Input Sanity Check

  • The first step to estimating the blur model involves computation of the transmission function, which is the ideal radiograph image that is formed in the absence of X-ray source and detector blurs. This computation of transmission function is performed internally in the function pysaber.estimate_blur(), which is used to estimate the blur model by computing the parameters of X-ray source and detector blurs. However, this computation of transmission function is not fail-proof and may result in inaccurate edge localization if certain assumptions made when computing the transmission function are not satisfied.

  • Before using pysaber.estimate_blur() to estimate blur model, it is recommended to check for accurate edge localization in the transmission function. The transmission function can be computed using the function pysaber.get_trans_masks().

  • The function pysaber.get_trans_masks() also returns the mask arrays for the transmission function and radiograph, which are used to include or exclude certain pixels from blur estimation. By default, the radiograph mask only excludes a small number of pixels along the boundary of the radiograph from blur estimation. Additional pixels can be excluded from blur estimation by appropriately setting the input arguments of the functions pysaber.get_trans_masks() and pysaber.estimate_blur(). The mask for transmission function should also exclude the padded pixels in addition to those pixels excluded by the radiograph mask. Hence, pysaber.get_trans_masks() is also useful to check if user expectations for the mask arrays are satisfied.

  • Example python scripts that demonstrate the above procedure are shown below. To obtain the data that is required to run this script, download and unzip the zip file at the link data.
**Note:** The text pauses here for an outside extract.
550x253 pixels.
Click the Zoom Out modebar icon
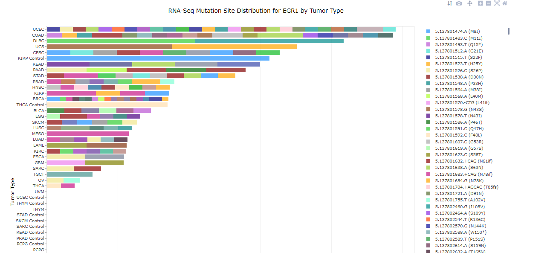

To run the script as is within the current working directory, the files in the zip file must be placed within a folder called data.

Verify transmission function and masks for horizontal edge radiograph.
import numpy as np
from PIL import Image #To read images in TIFF format
from pysaber import get_trans_masks #To compute transmission function and masks
import matplotlib.pyplot as plt #To display images
    
pix_wid = 0.675 #Width of each pixel in micrometers

#Read a horizontal edge radiograph for which the transmission function must be computed
rad = Image.open('data/horz_edge_25mm.tif') #Read radiograph
rad = np.asarray(rad) #Convert to numpy array
bright = Image.open('data/horz_bright.tif') #Read bright field
bright = np.asarray(bright) #Convert to numpy array
dark = Image.open('data/horz_dark.tif') #Read dark field
dark = np.asarray(dark) #Convert to numpy array
nrad = (rad-dark)/(bright-dark) #Normalize radiograph

#Get the transmission function and masks 
trans,trans_mask,rad_mask = get_trans_masks(nrad,edge='straight',pad=[3,3])
#Use pad = [1,1] if you do not want padding

#Display the array trans
#Visually check for inaccurate localization of the sharp-edge
plt.imshow(trans,cmap='gray')
plt.colorbar()
plt.show()

#Display and inspect the mask for transmission function
plt.imshow(trans_mask,cmap='gray')
plt.show()

#Display and inspect the mask for radiograph
plt.imshow(rad_mask,cmap='gray')
plt.show()

#Show a line plot comparing the measured radiograph and transmission function
sz = nrad.shape
coords = np.arange(-(sz[0]//2),sz[0]//2,1)*pix_wid
mid = (trans.shape[0]//2,trans.shape[1]//2)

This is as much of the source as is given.